Assignment: Your answer should be exactly the lines from the one that contains "Place cursor in" through the final line of the entries below, and nothing else.

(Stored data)
================================

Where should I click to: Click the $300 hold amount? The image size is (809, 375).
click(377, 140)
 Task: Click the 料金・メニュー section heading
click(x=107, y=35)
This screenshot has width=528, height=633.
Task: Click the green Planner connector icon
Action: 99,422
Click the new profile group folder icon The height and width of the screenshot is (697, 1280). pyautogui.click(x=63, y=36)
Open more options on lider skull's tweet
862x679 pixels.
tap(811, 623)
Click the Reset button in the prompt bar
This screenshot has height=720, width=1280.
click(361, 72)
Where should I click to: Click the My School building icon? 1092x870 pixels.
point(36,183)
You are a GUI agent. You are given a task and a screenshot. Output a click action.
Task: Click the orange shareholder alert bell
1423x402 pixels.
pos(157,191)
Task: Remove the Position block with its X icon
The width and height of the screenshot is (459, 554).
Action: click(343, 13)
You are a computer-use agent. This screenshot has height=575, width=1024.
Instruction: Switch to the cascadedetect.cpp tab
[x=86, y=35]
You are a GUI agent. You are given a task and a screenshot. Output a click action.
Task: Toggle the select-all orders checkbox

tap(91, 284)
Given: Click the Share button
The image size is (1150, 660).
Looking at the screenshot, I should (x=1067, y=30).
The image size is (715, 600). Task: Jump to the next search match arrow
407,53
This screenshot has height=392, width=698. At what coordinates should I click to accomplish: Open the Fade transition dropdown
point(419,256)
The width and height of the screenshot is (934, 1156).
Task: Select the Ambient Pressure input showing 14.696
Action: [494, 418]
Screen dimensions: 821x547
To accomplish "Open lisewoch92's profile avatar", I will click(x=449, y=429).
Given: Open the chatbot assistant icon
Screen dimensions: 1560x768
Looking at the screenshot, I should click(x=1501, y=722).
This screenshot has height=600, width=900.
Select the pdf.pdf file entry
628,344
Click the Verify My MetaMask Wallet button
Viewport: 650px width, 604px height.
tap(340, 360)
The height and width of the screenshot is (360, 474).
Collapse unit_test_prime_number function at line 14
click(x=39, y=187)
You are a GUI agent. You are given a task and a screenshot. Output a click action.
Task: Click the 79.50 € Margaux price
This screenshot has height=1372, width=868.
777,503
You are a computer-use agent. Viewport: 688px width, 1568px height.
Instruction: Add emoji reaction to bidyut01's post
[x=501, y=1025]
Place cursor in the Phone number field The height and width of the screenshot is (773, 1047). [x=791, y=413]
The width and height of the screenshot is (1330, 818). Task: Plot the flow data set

================================

Exercise response:
Place cursor in the Phone number field The height and width of the screenshot is (773, 1047). [x=791, y=413]
The width and height of the screenshot is (1330, 818). Task: Plot the flow data set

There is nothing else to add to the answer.